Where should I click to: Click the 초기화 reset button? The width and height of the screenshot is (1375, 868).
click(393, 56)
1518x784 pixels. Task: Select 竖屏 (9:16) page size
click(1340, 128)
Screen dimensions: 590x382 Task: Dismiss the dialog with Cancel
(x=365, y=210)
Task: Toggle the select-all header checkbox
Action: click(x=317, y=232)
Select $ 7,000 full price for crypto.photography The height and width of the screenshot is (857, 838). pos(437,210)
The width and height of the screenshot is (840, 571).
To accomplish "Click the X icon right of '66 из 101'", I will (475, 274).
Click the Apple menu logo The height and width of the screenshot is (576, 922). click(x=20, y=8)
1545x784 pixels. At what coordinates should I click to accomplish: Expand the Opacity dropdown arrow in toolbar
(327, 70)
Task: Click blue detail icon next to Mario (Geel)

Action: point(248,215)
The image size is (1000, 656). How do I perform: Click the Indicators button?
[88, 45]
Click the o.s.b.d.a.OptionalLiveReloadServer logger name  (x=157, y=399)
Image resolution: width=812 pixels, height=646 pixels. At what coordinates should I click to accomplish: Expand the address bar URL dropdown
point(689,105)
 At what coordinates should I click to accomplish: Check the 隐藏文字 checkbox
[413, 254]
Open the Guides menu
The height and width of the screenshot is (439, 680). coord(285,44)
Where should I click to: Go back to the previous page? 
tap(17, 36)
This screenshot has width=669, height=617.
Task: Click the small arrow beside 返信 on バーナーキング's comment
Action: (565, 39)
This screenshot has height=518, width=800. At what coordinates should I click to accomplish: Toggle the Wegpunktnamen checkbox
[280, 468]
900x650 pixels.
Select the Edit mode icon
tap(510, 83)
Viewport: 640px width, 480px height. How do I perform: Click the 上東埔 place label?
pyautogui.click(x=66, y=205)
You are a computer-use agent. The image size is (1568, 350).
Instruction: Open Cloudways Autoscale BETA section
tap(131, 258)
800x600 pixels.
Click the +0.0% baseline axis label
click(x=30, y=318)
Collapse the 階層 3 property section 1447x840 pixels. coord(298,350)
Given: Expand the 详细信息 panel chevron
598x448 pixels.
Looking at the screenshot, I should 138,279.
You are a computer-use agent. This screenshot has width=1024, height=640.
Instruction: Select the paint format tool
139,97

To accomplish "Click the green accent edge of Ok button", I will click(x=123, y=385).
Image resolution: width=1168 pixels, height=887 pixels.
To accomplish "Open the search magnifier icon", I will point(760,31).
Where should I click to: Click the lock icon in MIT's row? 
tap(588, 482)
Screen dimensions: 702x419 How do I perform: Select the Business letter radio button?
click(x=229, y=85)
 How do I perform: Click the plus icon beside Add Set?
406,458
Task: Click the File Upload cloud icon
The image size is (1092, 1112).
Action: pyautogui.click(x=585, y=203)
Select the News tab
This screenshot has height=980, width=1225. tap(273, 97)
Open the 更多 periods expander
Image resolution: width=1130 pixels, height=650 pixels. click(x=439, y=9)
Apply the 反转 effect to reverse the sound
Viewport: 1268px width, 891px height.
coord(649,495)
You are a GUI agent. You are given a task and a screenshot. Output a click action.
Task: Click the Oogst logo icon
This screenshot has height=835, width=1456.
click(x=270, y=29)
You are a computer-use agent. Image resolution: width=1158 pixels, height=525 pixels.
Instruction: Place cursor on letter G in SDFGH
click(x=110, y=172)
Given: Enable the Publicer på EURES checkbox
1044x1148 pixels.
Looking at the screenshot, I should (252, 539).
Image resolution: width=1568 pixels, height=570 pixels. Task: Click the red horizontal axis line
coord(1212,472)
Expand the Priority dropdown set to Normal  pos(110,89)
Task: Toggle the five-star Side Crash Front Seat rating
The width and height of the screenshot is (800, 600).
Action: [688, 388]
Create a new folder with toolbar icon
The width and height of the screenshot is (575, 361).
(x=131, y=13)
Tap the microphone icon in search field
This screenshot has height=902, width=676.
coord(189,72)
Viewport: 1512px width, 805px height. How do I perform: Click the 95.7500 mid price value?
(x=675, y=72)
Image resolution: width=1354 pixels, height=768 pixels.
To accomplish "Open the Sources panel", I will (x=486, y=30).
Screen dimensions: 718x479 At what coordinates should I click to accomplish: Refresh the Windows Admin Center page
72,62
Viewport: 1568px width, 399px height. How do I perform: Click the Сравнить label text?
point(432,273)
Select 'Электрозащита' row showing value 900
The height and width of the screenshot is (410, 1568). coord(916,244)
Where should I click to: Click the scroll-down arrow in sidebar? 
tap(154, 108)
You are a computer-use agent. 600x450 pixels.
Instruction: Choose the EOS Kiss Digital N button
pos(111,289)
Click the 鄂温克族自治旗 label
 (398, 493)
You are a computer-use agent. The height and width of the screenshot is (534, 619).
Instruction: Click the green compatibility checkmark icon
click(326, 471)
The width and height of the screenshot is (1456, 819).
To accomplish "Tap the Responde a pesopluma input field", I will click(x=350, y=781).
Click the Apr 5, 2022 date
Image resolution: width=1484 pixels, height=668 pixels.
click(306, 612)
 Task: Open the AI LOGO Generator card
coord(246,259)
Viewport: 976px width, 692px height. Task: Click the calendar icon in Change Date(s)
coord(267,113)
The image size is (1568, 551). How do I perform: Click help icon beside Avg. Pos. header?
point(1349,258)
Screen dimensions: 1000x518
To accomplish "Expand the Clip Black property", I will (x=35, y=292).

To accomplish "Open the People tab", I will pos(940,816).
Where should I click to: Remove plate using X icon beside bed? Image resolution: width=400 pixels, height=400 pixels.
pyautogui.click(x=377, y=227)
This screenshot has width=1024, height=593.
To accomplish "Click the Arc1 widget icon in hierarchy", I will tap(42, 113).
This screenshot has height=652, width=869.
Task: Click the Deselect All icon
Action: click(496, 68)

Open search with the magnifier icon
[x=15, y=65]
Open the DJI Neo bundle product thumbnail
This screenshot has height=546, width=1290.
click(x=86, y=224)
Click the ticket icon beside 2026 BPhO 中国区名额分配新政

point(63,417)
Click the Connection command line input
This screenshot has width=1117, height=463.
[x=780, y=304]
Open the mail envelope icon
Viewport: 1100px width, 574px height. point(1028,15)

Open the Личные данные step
* * *
» **EXERCISE BRIEF**
Which lines above include the word "panel"? Return each one.

» **RESPONSE TO THE TASK**
Given: Expand the 详细信息 panel chevron
To accomplish "Open the Sources panel", I will (x=486, y=30).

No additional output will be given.